> _What the task requires_
Wherever a line of the records contains "dimensions", copy that line.

Stored data
■ ■ ■

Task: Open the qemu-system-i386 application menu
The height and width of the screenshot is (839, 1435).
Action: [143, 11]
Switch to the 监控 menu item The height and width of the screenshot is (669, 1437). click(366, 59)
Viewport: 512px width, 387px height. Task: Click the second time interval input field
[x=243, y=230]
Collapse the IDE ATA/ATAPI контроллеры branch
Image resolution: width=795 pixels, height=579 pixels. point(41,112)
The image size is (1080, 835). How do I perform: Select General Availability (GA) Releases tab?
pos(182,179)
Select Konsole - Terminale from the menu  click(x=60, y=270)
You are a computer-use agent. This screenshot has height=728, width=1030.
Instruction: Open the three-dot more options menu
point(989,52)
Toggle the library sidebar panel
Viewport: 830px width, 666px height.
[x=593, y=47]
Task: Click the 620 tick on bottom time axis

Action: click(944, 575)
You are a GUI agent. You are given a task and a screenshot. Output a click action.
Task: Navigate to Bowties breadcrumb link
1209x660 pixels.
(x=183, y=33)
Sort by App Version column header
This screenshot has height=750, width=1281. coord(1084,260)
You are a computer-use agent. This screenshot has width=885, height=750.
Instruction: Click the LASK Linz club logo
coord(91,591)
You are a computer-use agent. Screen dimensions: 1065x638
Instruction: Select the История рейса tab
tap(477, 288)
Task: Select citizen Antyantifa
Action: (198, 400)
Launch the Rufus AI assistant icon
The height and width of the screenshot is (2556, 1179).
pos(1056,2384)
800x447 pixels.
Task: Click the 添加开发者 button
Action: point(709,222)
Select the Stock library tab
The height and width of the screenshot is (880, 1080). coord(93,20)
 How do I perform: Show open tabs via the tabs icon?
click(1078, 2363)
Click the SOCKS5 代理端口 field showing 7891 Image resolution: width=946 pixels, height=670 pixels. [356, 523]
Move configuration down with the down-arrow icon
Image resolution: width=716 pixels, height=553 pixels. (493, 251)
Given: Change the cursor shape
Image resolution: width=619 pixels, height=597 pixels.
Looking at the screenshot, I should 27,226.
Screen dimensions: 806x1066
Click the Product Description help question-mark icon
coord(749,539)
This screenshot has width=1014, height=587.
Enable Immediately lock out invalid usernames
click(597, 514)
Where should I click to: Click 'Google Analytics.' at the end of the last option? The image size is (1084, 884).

■ ■ ■

> _Answer to this exercise_
You are a computer-use agent. Screen dimensions: 1065x638
Screen dimensions: 806x1066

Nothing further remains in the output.